* **PAGE EXCERPT**:
----------
C-Corporation Businesses: The law sets the corporate tax rate at a flat 21 percent instead of the current 15 percent, 25 percent, 34 percent, and 35 percent brackets.
Implications for 2017: Depending on your individual circumstances, farmers and ranchers may want to consider deferring income to next year as the lower rates take effect for the 2018 tax year.
2. The Ability to Make Capital Investments Has Improved – The new law permanently increases the amount of expenditures than can be deducted using Sect. 179 small business expensing from $500,000 to $1 million and increases the expenditure level at which the deduction begins to phase out from $2 million to $2.5 million indexed for inflation.
Immediate Expensing (bonus depreciation): Farmers and ranchers generally use bonus depreciation when expenditures exceed the Sect. 179 small business deduction limits. All farm structures qualify for the bonus depreciation deduction. The bill allows businesses to fully and immediately write off business investments through 2022 and expands the deduction to include used as well as new purchases. After 2022, the percentage deduction reduces by 20 percent each year until bonus depreciation is eliminated beginning in 2027.
Depreciation of Farm Machinery: The bills shorten the depreciation period for farm equipment and machinery from seven to five years.
Implications for 2017: Farmers and ranchers might consider making some year-end purchases of new or used equipment. The new law’s effective date for the expanded bonus depreciation rules start for property purchased on or after September 28, 2017.
3. Farmers and Ranchers Can Still Fully Deduct Their Property Taxes – If you normally expense your property taxes on agricultural land and other business property on a Schedule C, E, or F, you will continue to be able to fully deduct them. The new law does limit an individual’s ability to deduct their local property taxes and state income taxes at a combined $10,000, for those who itemize deductions.
4. While Not Eliminated, the Estate Tax Exemption is Doubled – The new law doubles the estate tax exemption from $5.49 million to $11 million and indexes the exemption for inflation. Unfortunately, the increased exemption expires on December 31, 2025. The bill does not change current stepped-up basis rules.
5. Cash Accounting Expanded – The law expands the number of farm corporations and farm partnerships with a corporate partner that will be able to utilize cash accounting.
----------
* **Dataset entries**:
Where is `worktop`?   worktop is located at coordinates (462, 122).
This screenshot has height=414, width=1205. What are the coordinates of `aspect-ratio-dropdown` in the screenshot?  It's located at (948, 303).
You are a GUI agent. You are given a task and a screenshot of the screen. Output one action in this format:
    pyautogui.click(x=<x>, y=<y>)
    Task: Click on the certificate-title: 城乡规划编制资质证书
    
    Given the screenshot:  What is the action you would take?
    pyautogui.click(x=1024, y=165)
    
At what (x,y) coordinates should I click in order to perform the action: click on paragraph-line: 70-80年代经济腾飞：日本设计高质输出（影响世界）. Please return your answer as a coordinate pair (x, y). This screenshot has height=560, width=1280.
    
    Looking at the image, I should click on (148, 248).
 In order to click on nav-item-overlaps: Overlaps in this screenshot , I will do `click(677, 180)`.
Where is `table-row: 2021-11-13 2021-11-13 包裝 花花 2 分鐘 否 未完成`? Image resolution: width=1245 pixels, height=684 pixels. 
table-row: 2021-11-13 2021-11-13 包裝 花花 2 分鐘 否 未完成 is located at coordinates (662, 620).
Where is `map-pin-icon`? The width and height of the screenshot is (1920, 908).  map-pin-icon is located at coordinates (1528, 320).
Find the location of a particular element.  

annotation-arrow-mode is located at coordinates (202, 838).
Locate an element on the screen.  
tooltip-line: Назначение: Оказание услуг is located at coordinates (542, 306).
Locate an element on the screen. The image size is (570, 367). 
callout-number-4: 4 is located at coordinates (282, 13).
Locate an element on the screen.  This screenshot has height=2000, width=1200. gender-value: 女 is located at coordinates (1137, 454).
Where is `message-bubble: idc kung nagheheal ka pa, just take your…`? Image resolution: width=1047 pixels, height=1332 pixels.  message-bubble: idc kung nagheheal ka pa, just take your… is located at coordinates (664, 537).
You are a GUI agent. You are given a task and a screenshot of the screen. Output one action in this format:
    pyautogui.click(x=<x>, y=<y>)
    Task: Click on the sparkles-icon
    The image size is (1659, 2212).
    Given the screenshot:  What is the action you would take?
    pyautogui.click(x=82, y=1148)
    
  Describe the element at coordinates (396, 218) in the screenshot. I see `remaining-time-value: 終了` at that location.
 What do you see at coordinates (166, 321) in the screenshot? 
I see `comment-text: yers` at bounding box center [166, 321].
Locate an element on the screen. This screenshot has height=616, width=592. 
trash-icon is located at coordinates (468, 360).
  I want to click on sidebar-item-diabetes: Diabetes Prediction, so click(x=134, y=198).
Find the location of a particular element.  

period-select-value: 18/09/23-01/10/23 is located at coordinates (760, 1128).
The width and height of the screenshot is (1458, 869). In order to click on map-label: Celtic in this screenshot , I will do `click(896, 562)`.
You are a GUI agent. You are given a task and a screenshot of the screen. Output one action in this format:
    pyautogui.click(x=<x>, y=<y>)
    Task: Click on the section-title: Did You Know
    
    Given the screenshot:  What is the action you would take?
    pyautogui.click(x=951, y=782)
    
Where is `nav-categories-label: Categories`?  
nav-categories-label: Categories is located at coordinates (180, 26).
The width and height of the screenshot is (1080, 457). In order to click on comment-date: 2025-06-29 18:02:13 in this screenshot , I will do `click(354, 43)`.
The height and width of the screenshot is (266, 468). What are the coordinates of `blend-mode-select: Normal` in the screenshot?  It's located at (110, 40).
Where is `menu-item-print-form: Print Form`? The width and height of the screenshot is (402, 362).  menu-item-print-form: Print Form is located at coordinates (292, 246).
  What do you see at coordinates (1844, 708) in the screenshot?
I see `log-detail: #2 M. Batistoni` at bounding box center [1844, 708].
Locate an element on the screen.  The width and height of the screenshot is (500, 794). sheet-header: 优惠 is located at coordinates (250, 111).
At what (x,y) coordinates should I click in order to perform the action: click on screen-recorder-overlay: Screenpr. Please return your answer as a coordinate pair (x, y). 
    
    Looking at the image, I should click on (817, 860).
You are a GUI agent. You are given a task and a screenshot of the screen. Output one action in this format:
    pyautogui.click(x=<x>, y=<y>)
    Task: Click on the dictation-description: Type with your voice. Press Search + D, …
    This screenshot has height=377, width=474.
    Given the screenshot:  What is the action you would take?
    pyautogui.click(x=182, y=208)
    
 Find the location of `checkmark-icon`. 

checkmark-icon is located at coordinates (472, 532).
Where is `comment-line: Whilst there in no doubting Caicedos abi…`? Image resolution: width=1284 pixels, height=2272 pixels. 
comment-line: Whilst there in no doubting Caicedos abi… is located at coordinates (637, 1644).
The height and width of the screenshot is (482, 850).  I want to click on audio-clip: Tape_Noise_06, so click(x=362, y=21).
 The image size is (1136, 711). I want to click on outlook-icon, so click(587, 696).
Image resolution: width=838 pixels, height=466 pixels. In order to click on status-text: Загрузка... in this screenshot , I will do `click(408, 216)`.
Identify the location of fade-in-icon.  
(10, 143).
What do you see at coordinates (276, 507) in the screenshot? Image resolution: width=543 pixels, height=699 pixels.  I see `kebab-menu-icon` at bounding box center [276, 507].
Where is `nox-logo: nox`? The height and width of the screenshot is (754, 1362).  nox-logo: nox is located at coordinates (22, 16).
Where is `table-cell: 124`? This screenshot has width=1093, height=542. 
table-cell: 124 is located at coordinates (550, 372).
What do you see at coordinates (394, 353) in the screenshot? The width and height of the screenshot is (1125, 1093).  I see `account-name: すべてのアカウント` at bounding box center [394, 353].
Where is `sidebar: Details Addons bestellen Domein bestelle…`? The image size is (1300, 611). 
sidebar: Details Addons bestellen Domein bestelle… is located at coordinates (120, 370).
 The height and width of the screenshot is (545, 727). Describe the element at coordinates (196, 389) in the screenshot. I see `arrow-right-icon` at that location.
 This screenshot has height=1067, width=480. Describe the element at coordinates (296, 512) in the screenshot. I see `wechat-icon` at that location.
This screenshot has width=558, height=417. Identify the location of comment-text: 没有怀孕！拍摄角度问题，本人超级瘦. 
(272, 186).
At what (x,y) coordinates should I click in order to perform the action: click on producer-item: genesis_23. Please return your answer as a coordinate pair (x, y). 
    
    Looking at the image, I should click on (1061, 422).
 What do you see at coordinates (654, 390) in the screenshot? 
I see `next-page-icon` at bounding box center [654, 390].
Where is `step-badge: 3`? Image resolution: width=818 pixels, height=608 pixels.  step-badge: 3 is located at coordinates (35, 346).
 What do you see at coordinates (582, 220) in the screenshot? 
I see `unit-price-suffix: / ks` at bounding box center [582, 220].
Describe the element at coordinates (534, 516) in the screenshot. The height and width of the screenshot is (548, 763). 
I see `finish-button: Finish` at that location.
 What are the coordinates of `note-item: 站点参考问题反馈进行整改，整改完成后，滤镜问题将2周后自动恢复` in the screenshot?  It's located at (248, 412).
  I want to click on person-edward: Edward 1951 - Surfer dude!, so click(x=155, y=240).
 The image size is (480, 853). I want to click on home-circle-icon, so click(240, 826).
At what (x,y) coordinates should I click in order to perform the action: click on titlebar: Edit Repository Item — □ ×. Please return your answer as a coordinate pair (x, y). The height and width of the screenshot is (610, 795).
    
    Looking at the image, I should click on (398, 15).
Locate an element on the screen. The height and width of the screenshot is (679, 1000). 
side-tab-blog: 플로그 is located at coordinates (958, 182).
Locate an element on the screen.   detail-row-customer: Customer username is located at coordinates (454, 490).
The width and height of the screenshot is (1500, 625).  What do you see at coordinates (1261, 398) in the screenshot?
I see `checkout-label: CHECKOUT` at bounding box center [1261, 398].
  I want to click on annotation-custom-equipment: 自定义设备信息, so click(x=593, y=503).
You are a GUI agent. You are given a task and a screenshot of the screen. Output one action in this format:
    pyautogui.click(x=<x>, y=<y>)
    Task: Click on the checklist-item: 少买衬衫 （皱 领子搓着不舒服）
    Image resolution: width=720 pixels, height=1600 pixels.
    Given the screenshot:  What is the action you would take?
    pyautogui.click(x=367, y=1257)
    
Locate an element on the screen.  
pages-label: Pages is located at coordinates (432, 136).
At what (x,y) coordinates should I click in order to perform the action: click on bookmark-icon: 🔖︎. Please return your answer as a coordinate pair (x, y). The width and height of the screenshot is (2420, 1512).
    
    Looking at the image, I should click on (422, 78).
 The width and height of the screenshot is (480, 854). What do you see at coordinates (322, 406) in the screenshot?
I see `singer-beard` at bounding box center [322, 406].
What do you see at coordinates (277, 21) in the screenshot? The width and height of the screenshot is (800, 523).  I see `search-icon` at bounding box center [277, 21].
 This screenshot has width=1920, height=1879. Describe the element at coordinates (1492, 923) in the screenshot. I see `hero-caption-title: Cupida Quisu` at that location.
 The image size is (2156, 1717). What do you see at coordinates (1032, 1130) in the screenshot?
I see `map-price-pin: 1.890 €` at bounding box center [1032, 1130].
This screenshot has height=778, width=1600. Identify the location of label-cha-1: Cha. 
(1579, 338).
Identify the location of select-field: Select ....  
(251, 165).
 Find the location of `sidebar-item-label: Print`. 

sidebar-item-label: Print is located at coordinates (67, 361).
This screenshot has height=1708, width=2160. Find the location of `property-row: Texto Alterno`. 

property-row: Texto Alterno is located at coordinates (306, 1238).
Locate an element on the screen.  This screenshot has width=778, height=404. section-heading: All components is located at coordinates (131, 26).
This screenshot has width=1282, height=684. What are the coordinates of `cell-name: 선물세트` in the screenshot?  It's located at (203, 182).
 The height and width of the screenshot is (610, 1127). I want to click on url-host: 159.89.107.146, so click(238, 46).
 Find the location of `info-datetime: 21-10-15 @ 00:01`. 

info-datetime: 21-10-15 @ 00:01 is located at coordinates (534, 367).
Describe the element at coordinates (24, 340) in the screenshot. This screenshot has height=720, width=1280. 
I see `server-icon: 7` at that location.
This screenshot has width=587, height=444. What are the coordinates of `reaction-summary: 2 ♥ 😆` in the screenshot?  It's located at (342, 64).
----------
* **PROMPT 1**:
For the passage on the new tax law, decide whether each statement below agrees with it. Answer yes or no for each and quote the words from the passage that settle it.
(a) The Sect. 179 small business expensing limit rises to $1 million.
(b) Bonus depreciation ends after 2022.
(c) The doubled estate tax exemption is permanent.
* **PROMPT 2**:
Continue the passage on the new tax law from where it stops.

* **REPLY 1**:
(a) Yes: "from $500,000 to $1 million"
(b) No: "After 2022, the percentage deduction reduces by 20 percent each year until bonus depreciation is eliminated beginning in 2027."
(c) No: "Unfortunately, the increased exemption expires on December 31, 2025."

* **REPLY 2**:
6. 1031 Exchanges are Continued for Real Property – The new law continues like-kind exchanges for buildings and land, however it would end for equipment and livestock.
7. Most Farms and Ranches Can Continue to Deduct Business Interest – The new law continues the interest deduction for businesses with less than $25 million of gross receipts indexed for inflation. Carryover rules are available to apply the excess interest expense to future years.
9. Obamacare Mandate is Repealed and Health Care Deduction is Maintained – The bill’s repeals of the individual mandate by removing the penalty for individuals who do not purchase health insurance. The new law also maintains the deduction for medical expenses for those who itemize deductions.
New Limits on Net Operating Losses (NOL) – The new law allows NOL to be carried forward indefinitely instead of current law 20 years but limits NOL to 80 percent of income. NOL can be carried back for two years instead of the five years as currently allowed for farms and ranches.
Implications for 2017: This should be discussed with your accountant.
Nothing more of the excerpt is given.